The meme coin sector has been experiencing negative investor sentiment in the past few weeks. This has led to a massive decline in the open interest of top meme coins since December 9, according to a post by Glassnode on X.
DOGE, PEPE, SHIB, FLOKI, BONK and WIF have seen a total of $5.06 billion wiped off their open interest during this period.
DOGE witnessed the highest decline, shedding over 52% of its OI, representing $2 billion.
Similarly, PEPE, SHIB and BONK's OI dropped by 71%, 74% and 75%, respectively, after reaching their peaks in December.
The rapid declines suggest waning interest in meme coins among investors. Glassnode notes that it reveals a leverage flush among the top memes and a shift in sentiment across the sector.
Futures Open Interest across memecoins sector has dropped significantly since their peaks.$DOGE's Futures OI 7D moving average saw a 58.45% decline, falling from $3.58B on Dec 9, 2024, to $1.49B today: https://t.co/5yBcLzcXMA
— glassnode (@glassnode) February 19, 2025
How do other memecoins compare? Let’s dive in pic.twitter.com/oIKRmQdsBx
The declines could partly be attributed to the general crypto market crash on February 3, which also impacted the meme coin sector.
The downturn was exacerbated by broader market uncertainty and declining investor enthusiasm across major assets like Bitcoin, Ethereum and Solana.

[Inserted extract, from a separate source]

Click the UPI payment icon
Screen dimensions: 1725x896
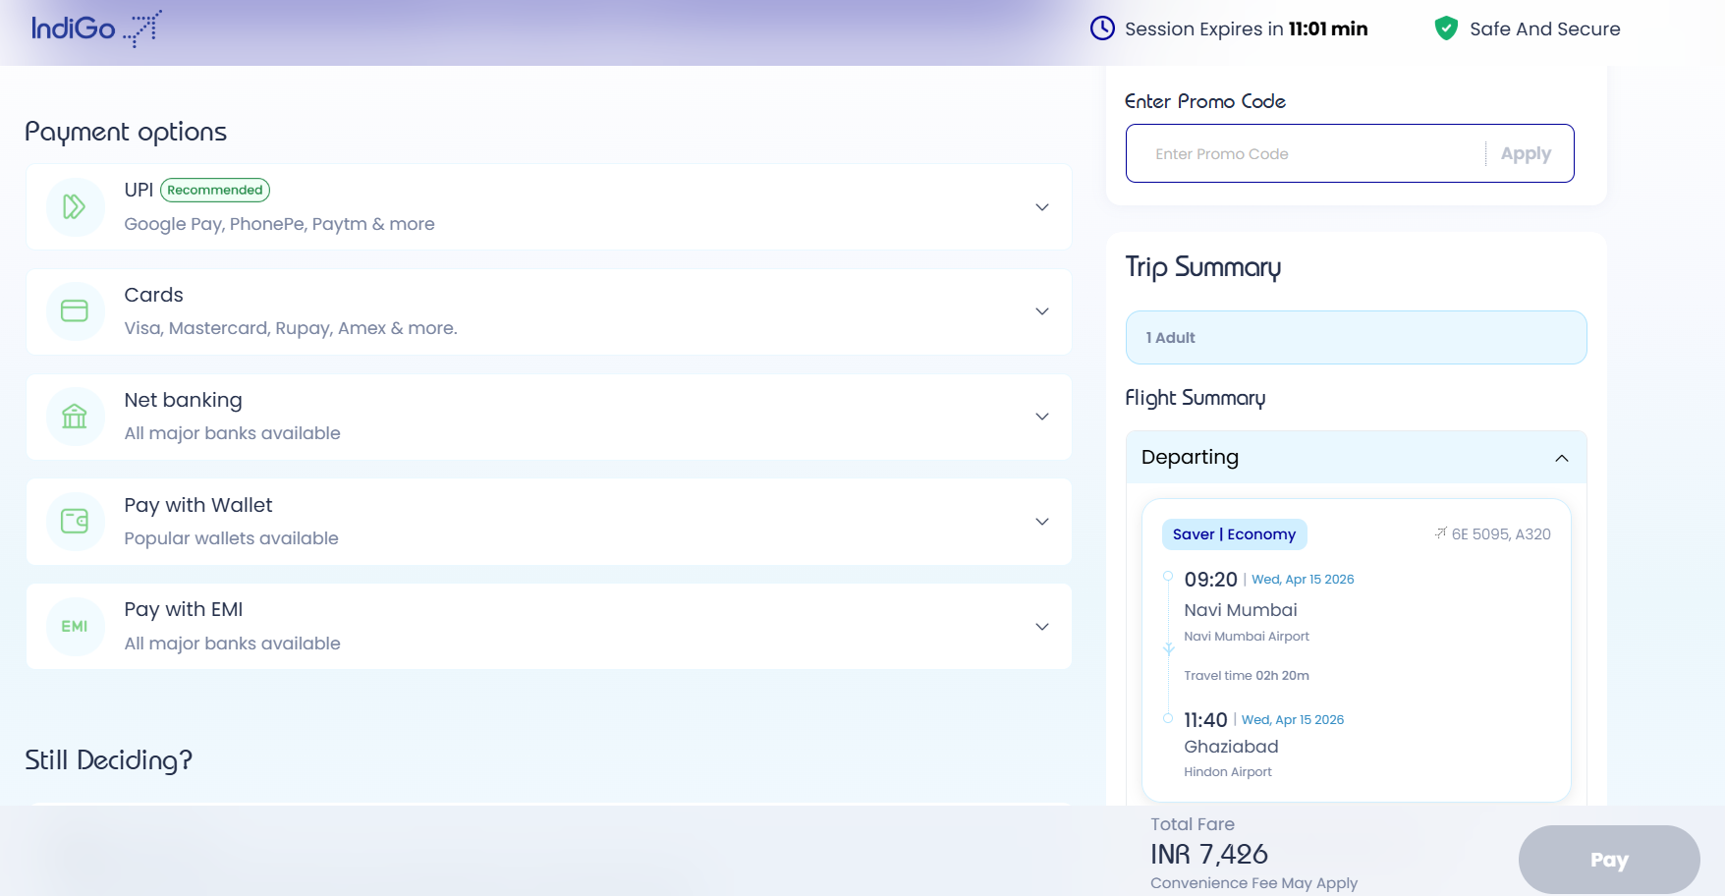(75, 207)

Likewise, the controversy surrounding Argentine President Javier Milei-related meme token LIBRA played a significant role in further destabilizing the meme market.

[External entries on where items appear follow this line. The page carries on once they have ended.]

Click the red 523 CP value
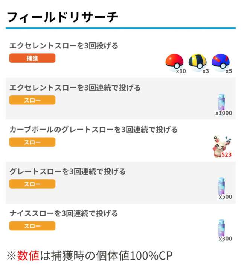241x266 pixels. 226,154
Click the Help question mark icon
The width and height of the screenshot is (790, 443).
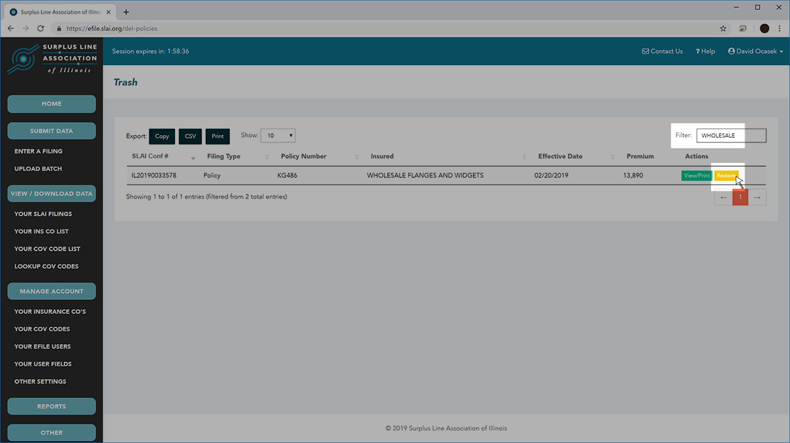click(697, 51)
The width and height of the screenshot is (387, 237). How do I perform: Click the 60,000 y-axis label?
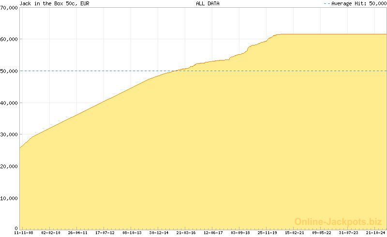tap(9, 39)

After an initial surge fueled by Milei's endorsement, LIBRA's price crashed by 89% within hours. This led to accusations of a pump-and-dump scheme, sparked by a disclosure that a few wallets controlled 82% of the token's supply, according to Bubblemaps.
The impact of the LIBRA token scandal has raised questions and criticisms on the safety of celebrity-endorsed meme coins and their impact on the crypto market.
Crypto exchange MEXC COO Tracy Jin notes that the crypto market could face an extended consolidation if retail investors continue falling victim to these meme coin scams.
"If the average retail user begins associating cryptocurrencies primarily with scams, the market could face a prolonged recovery period," Jin wrote in a note to FXStreet.
The meme coin sector is down nearly 3%, with major tokens DOGE, PEPE and SHIB seeing weekly losses of 3%, 8% and 4%, respectively.